=== Work to complete ===
Convert the lines of the records from the line containing "Enable the Random Direction option" through the line containing "pos(1084,311)", inclusive, into a numbered list, leaving out blank lines and pictures.
::: Entries
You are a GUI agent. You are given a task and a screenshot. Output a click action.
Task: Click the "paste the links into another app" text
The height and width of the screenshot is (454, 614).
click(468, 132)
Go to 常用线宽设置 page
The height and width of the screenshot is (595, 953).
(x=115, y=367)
::::::
::: Entries
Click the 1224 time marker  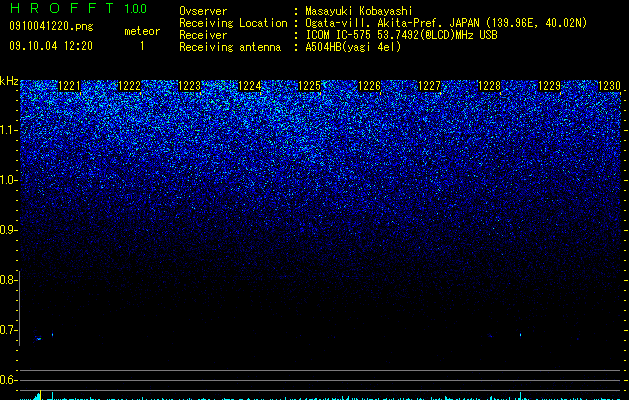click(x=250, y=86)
::::::
::: Entries
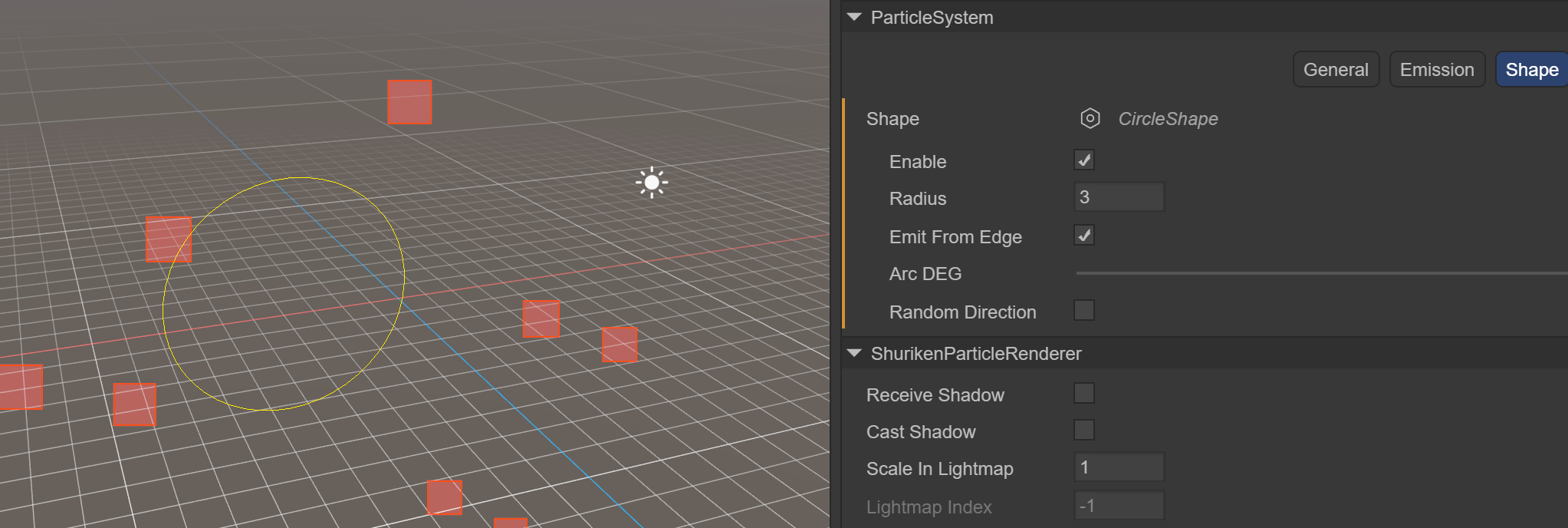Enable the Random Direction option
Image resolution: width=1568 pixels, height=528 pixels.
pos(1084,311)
::::::
=== Written response ===
1. Enable the Random Direction option
2. Image resolution: width=1568 pixels, height=528 pixels.
3. pos(1084,311)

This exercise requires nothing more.